BPK menemukan aset yang dibiarkan bertahun-tahun mengalami penurunan nilai tajam. Negara kehilangan potensi ekonomi tanpa satu rupiah pun dinikmati publik.

_Lelang Tidak Optimal dan Koordinasi Lembaga Lemah_

Proses lelang sering lambat, kurang kompetitif, dan tidak berbasis valuasi optimal. Negara seolah menjual murah kemenangan hukumnya sendiri. Tidak ada prosedur baku yang memaksa penyerahan aset inkracht dari Kejaksaan ke DJKN. Rekomendasi BPK berulang, tetapi masalah tetap bertahan lintas tahun. Ini bukan kegagalan individu. Ini kegagalan desain sistem!

_Diskoneksi Dua Dunia, Pidana Vs Keuangan Negara_

Masalah utama terletak pada benturan dua logika, yaitu hukum pidana berorientasi pada pembuktian dan penghukuman, sementara keuangan negara berorientasi pada pencatatan, pengelolaan, dan optimalisasi nilai.

Sayangnya, pembuat undang-undang tidak pernah memaksa keduanya bertemu. Tidak ada perintah eksplisit yang menyatakan; “aset rampasan berdasarkan putusan inkracht wajib diserahkan kepada Menteri Keuangan c.q. DJKN dalam jangka waktu tertentu.”

Peraturan internal, seperti; Perja No. 028 tahun 2014 hanya mengatur tata kelola internal Kejaksaan. Ia tidak menyelesaikan masalah integrasi dengan sistem keuangan negara!

_Kasus Inkrahct Besar Tak Pernah Masuk Neraca Negara_

Sejarah penegakan hukum Indonesia mencatat, sejumlah perkara korupsi besar yang telah berkekuatan hukum tetap (inkracht) menghasilkan putusan perampasan aset dalam jumlah signifikan. Namun dalam praktik fiskal negara, jejak aset-aset tersebut sering tidak pernah muncul sebagai kekayaan negara yang terkelola.

Kasus-kasus besar seperti korupsi sektor keuangan dan perbankan, korporasi asuransi negara, dana-dana investasi publik, dan sumber daya alam, secara hukum dimenangkan negara. Tetapi secara akuntansi negara, hasilnya kerap terfragmentasi: sebagian masuk kas, sebagian mengendap, sebagian kehilangan nilai, dan sebagian lain tak pernah jelas status akhirnya!

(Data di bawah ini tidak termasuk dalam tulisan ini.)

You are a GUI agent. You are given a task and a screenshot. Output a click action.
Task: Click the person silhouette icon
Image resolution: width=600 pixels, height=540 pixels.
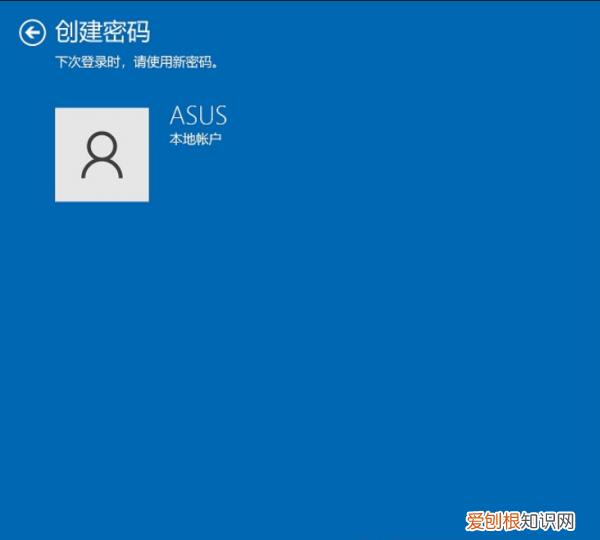pos(102,155)
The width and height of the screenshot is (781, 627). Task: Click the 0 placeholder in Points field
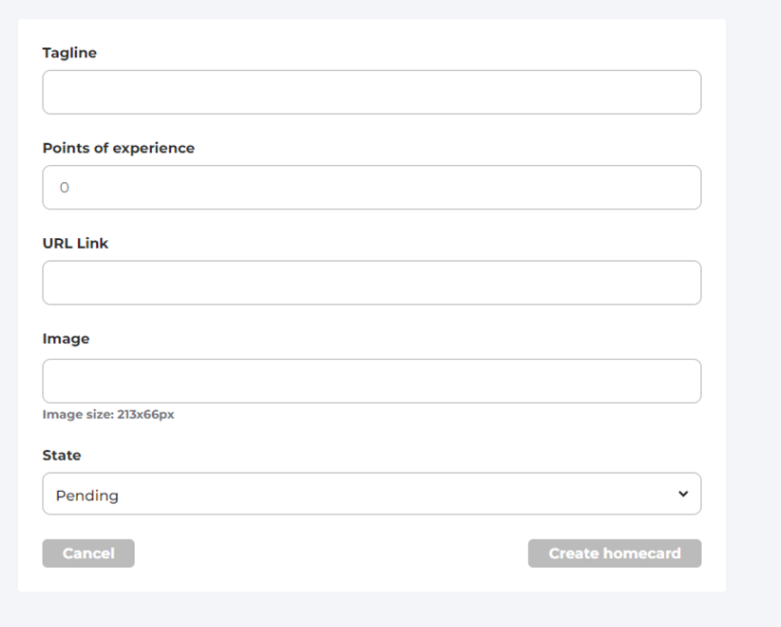pyautogui.click(x=65, y=188)
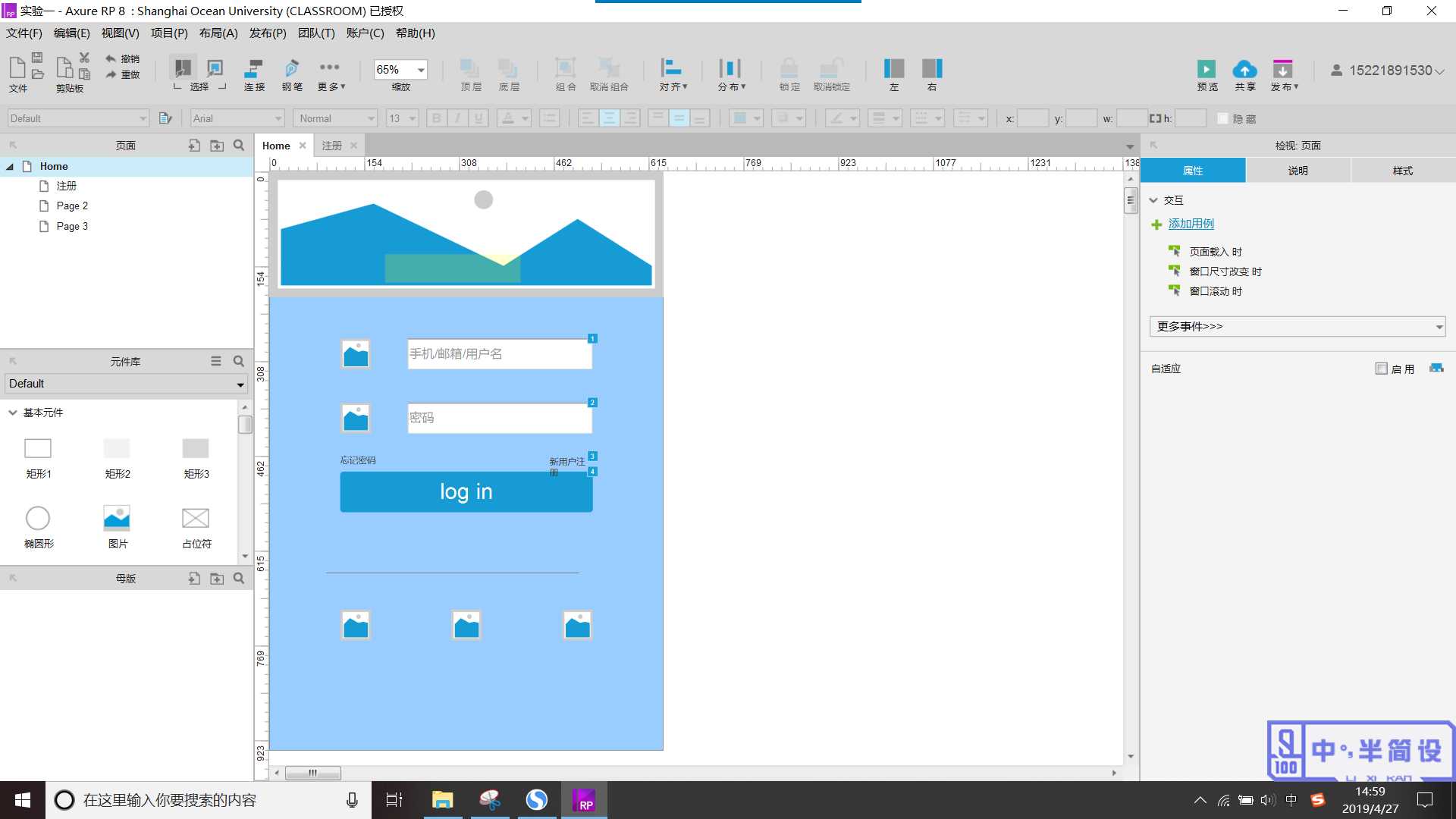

BPK dalam berbagai audit tematik menyoroti fakta, bahwa; ketiadaan mekanisme serah-terima pasca-inkracht menyebabkan negara tidak mampu memastikan berapa total nilai aset rampasan, di mana aset itu berada, siapa yang bertanggung jawab mengelolanya, dan bagaimana manfaatnya kembali ke publik!?.

Jika aset sudah dirampas untuk negara, tetapi negara gagal mencatat dan mengelolanya, maka kerugian publik tidak berhenti pada korupsi awal, namun ia berlanjut dalam bentuk kelalaian sistemik!

_Membangun Jembatan yang Selama Ini Tidak Pernah Ada

Solusinya, tidak bisa lagi tambal sulam. Hanya pengesahan RUU Perampasan Aset dengan mandat tegas, yaitu DJKN sebagai single custodian aset rampasan negara pasca-inkracht yang mampu menuntaskan!

Untuk sementara, Sistem Informasi Aset Rampasan Nasional Terpadu yang dapat diaudit, dan dapat diawasi publik harus lahir! Atau peraturan bersama Kejaksaan–Kemenkeu yang mewajibkan penyerahan fisik dan administratif aset rampasan dalam batas waktu tertentu. Dan penguatan peran BPK secara real-time bukan hanya mengaudit setelah kerugian terjadi, tetapi mengawal nilai negara sejak aset dirampas.

Pada akhirnya, pertanyaannya sederhana; apakah kita hanya ingin menang perkara, atau sungguh-sungguh memulihkan hak negara?! Karena, keadilan tidak berhenti di palu hakim. Ia baru sempurna, ketika harta hasil kejahatan benar-benar kembali, bukan ke gudang, tetapi ke masa depan rakyat.